自然周期と修正自然周期、結局どちらが良いのか―最新メタアナリシスが示した現時点での答え

自然周期と修正自然周期、結局どちらが良いのか―最新メタアナリシスが示した現時点での答え
INDEX 目次

凍結胚移植が現在の不妊治療の中心となる中で、「どのように子宮内膜を準備するか(融解胚移植の周期選択)」は極めて重要なテーマになっています。

特に近年は、ホルモン補充周期(HRT)における妊娠高血圧症候群(HDP)との関連が注目され、排卵を伴う自然周期系の移植方法が世界的に再評価されています。その中で、実臨床において患者様からもよくご質問いただくのが、「自然周期(NC)」「修正自然周期(mNC)」のどちらが良いのかという点です。

今回ご紹介する論文は、このテーマについて現在最も信頼性の高いデータをまとめた最新のメタアナリシス(複数の研究データを統合した高精度な解析)です。

1.自然周期(NC)と修正自然周期(mNC)の違いとは?

まず、この論文におけるそれぞれの定義を確認しておきましょう。

◎自然周期(NC:Natural Cycle)
患者様ご自身の自発的なLHサージ(排卵を促すホルモンの上昇)と自然排卵を利用して、移植のタイミングを決定する方法です。

◎修正自然周期(mNC:Modified Natural Cycle)
超音波検査で成熟卵胞が確認された段階で、hCG注射やGnRHアゴニストを投与し、人工的に排卵タイミングをコントロール(トリガー)する方法です。

2.修正自然周期(mNC)が注目される背景とメリット

近年、修正自然周期を取り入れるクリニックや選択される患者様が増えています。その背景には、完全な自然周期特有の「管理の難しさ」があります。

完全な自然周期では、自発的なLHサージを正確に捉えるために、毎日の採血や頻回な超音波検査が必要になります。
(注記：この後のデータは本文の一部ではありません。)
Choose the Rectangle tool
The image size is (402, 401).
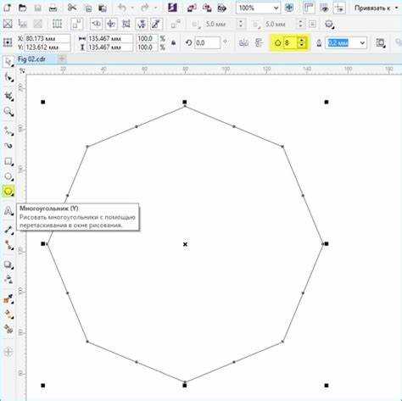pyautogui.click(x=8, y=162)
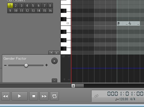The image size is (144, 107).
Task: Toggle the loop playback icon
Action: pos(54,96)
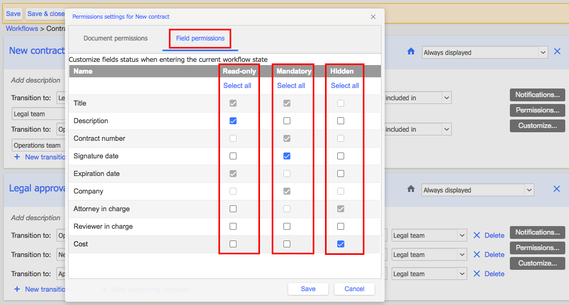This screenshot has height=305, width=569.
Task: Enable Read-only for Reviewer in charge
Action: point(233,227)
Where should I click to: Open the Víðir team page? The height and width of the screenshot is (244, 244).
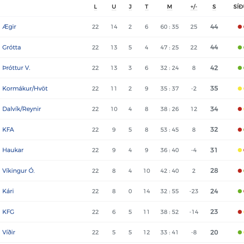pyautogui.click(x=9, y=232)
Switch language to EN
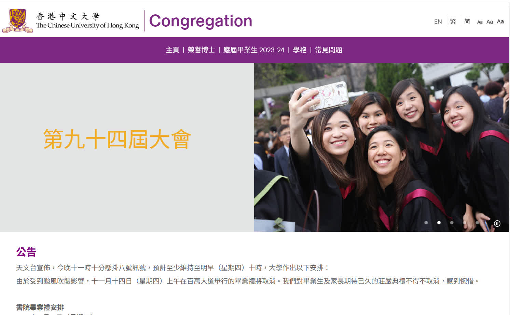The width and height of the screenshot is (510, 315). point(438,22)
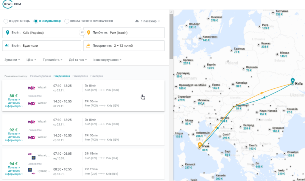The height and width of the screenshot is (181, 305).
Task: Switch to 'Найкоротші' sorting tab
Action: pos(80,76)
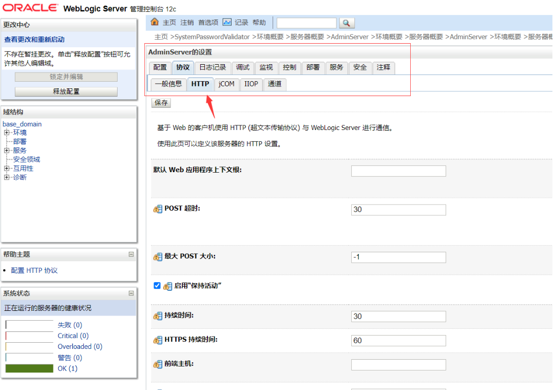Click the icon beside HTTPS 持续时间
The width and height of the screenshot is (555, 390).
pyautogui.click(x=158, y=340)
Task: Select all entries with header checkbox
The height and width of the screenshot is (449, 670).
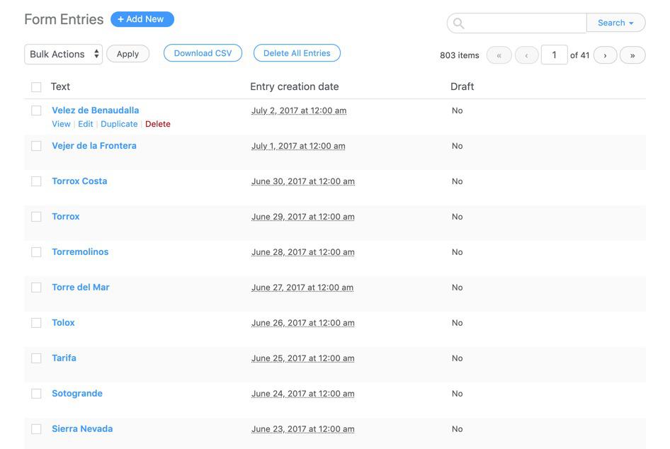Action: 36,87
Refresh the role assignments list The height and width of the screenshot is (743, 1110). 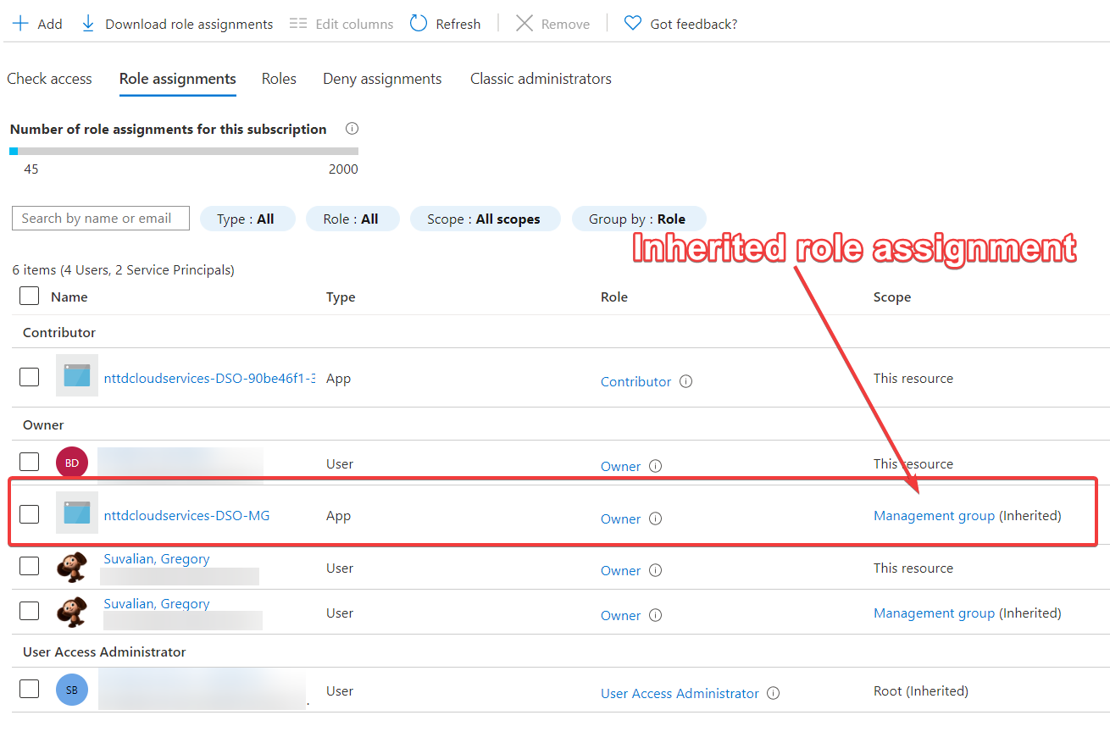point(418,23)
そのため、どうしても「LHサージを逃してしまうリスク」「排卵タイミングの予測の難しさ」が伴います。

一方、修正自然周期ではhCG等で確実に排卵を誘導できるため、移植スケジュールが管理しやすく、結果として通院回数を減らせる可能性があります。

しかし、ここで最も重要な問題となるのが、「スケジュールをコントロールすることで、妊娠率や生児獲得率(出産率)に差が出てしまうのか」という点でした。
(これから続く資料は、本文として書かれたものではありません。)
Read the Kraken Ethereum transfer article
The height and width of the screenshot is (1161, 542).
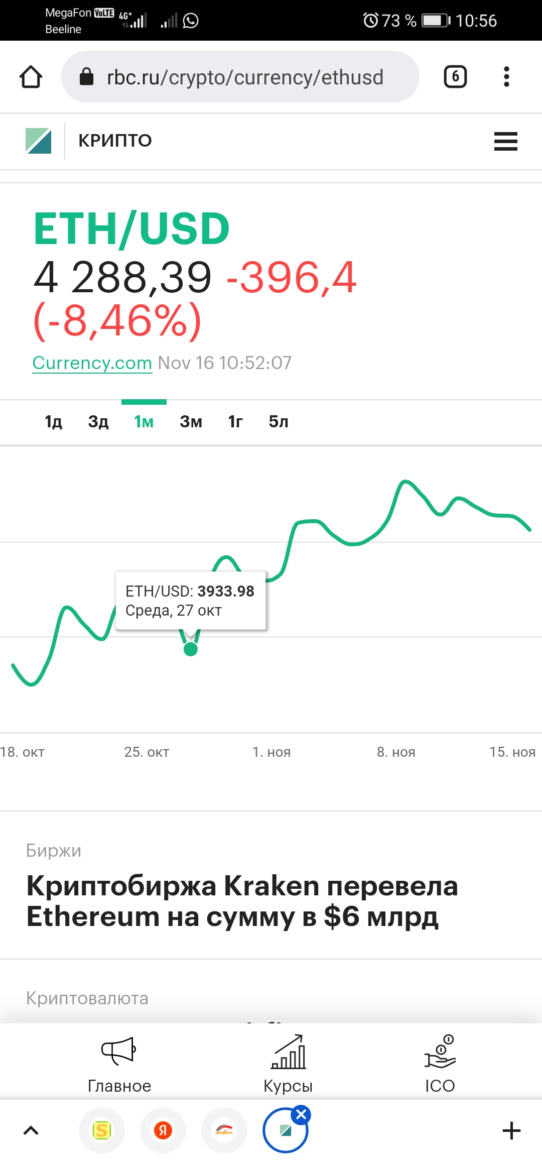pos(242,901)
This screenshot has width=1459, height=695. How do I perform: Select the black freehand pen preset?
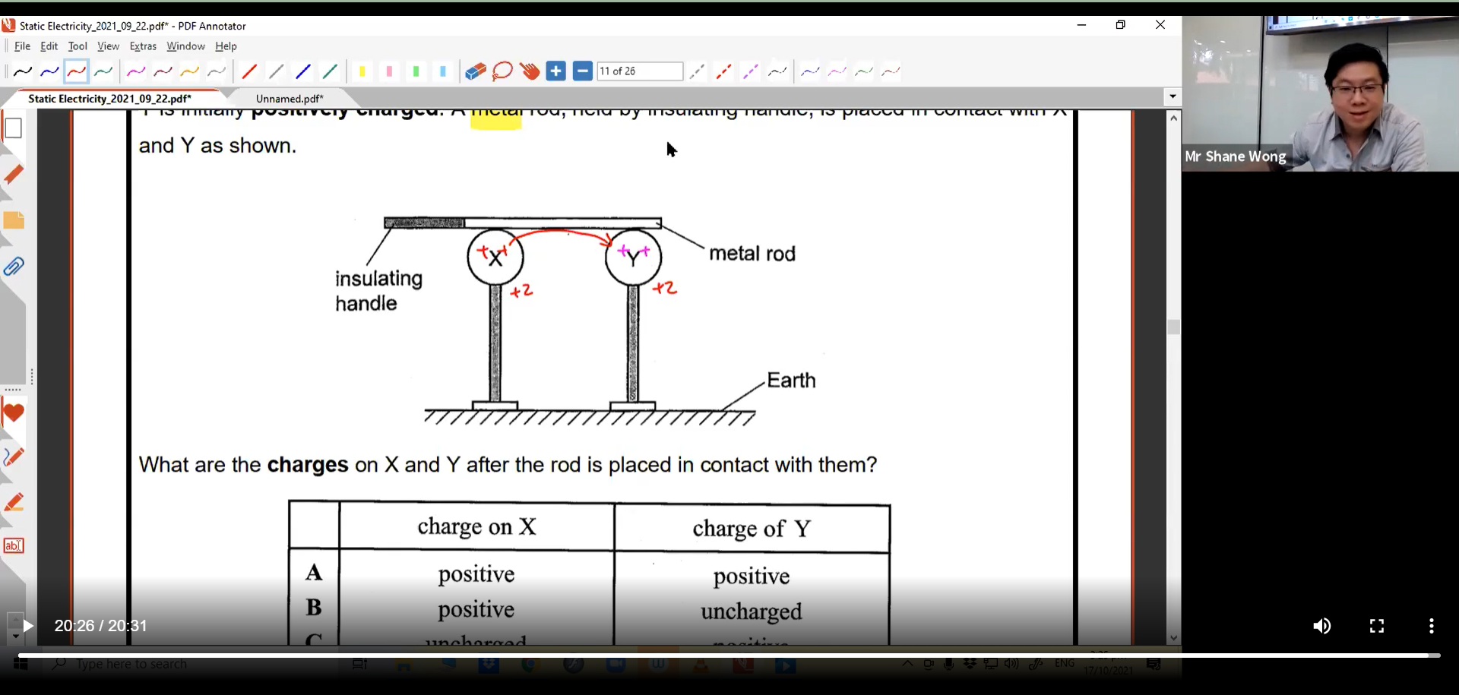(23, 71)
3.1,708人のデータを解析した最新メタアナリシスの結果

今回のメタアナリシスでは、2010年〜2024年に報告された信頼性の高い6つのRCT(ランダム化比較試験)、計1,708人を対象に厳格な解析が行われています。

1. 妊娠率・生児獲得率に有意差なし(Figure 1)

論文内で最も重要な解析結果(Figure 1)では、以下のようなデータが示されています。

◎生児獲得率(Figure 1A)修正自然周期と自然周期の間で有意な差は認められませんでした。
◎継続妊娠率(Figure 1B): 両グループ間で差は認められませんでした。
◎臨床妊娠率(Figure 1C): 同様に、有意差はありませんでした。

この結果は非常に重要です。「hCG注射等で排卵タイミングをコントロールしても、治療成績は自然周期と同等である」ということが科学的に示されたことになります。


2. 流産率・周期キャンセル率にも差は認められない(Figure 2)

さらに論文のFigure 2では、安全性の指標となるデータも比較されています。

◎周期キャンセル率: どちらの方法でも有意差はありません。
◎流産率: 両者でほぼ同等の成績でした。

つまり、妊娠率・出産率といった「成功の確率」だけでなく、流産やキャンセルといった「リスクの指標」においても、修正自然周期と自然周期はほぼ同等の成績であるという結論になります。

4.論文の考察(Discussion)からみる実臨床への意義

この結果が意味することについて、論文では以下のように詳しく考察されています。

「黄体が存在する」という自然周期系最大のメリット

近年、エストロゲン製剤と黄体ホルモン製剤で内膜を作る「ホルモン補充周期(HRT)」では、自前の黄体(卵巣の殻)が形成されないため、妊娠高血圧症候群(HDP)のリスクが上昇する可能性が指摘されています。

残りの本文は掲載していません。